Thread (74 messages) 74 messages, 16 authors, 2009-09-01

Re: RFC: THE OFFLINE SCHEDULER

From: Gregory Haskins <hidden>
Date: 2009-08-27 22:22:31
Also in: lkml

Possibly related (same subject, not in this thread)

Thomas Gleixner wrote:
On Thu, 27 Aug 2009, Christoph Lameter wrote:
quoted
On Thu, 27 Aug 2009, Chris Friesen wrote:
quoted
I just went and read the docs.  One of the things I noticed is that it
says that the offlined cpu cannot run userspace tasks.  For our
situation that's a showstopper, unfortunately.
It needs to be implemented the right way. Essentially this is a variation
on the isolcpu kernel boot option. We probably need some syscall to move
a user space process to a bare metal cpu since the cpu cannot be
considered online in the regular sense.
It can. It needs to be flagged as reserved for special tasks and you
need a separate mechanism to move and pin a task to such a CPU.
quoted
An isolated cpu can then only execute one process at a time. A process
would do all initialization and lock itsresources in memory before going
to the isolated processor. Any attempt to use OS facilities need to cause
the process to be moved back to a cpu with OS services.
You are creating a "one special case" operation mode which is not
justified in my opinion. Let's look at the problem you want to solve:

  Run exactly one thread on a dedicated CPU w/o any disturbance by the
  scheduler tick.

You can move away anything else than the scheduler tick from a CPU
today already w/o a single line of code change.

But you want to impose restrictions like resource locking and moving
back to another CPU in case of a syscall. What's the purpose of this ?

» **PROVIDED DATA**:

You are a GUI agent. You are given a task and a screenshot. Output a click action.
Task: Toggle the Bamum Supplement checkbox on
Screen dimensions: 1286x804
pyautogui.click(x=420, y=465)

» **TO DO**:
[1] According to the offline scheduler message, what can already be moved away from a CPU today without changing a single line of code?
[2] Continue the offline scheduler message from the point where it stops.
The material has no connection to the offline scheduler message.

» **ANSWER SET**:
[1] Anything other than the scheduler tick.

[2]
It does not buy anything except additional complexity.

That's just the wrong approach. All you need is a way to tell the
kernel that CPUx can switch off the scheduler tick when only one
thread is running and that very thread is running in user space. Once
another thread arrives on that CPU or the single thread enters the
kernel for a blocking syscall the scheduler tick has to be
restarted.

It's not rocket science to fix the well known issues of stopping and
eventually restarting the scheduler tick, the CPU time accounting and
some other small details. Such a modification would be of general use
contrary to your proposed solution which is just a hack to solve your
particular special case of operation.
I wonder if it makes sense to do something along the lines of the
sched-class...

IOW: What if we adopted one of the following models:

1) Create a new class that is higher prio than FIFO/RR and, when
selected, disables the tick.

2) Modify FIFO so that it disables tick by default...update accounting
info at next reschedule event.

3) Variation of 2..leave FIFO+tick as is by default, but have some kind
of parameter to optionally disable tick if desired.

In a way, we should probably consider (2) independent of this particular
thread.  FIFO doesn't need a tick anyway afaict...only a RESCHED+IPI
truly ever matter here....or am I missing something obvious (probably
w.r.t accounting)?

You could then couple this solution with cpusets (possibly with a little
work to get rid of any pesky per-cpy kthreads) to achieve the desired
effect of interference-free operation.  You wouldn't even have to have
funky rules eluded to above w.r.t. making sure only one userspace thread
is running on the core.

Thoughts?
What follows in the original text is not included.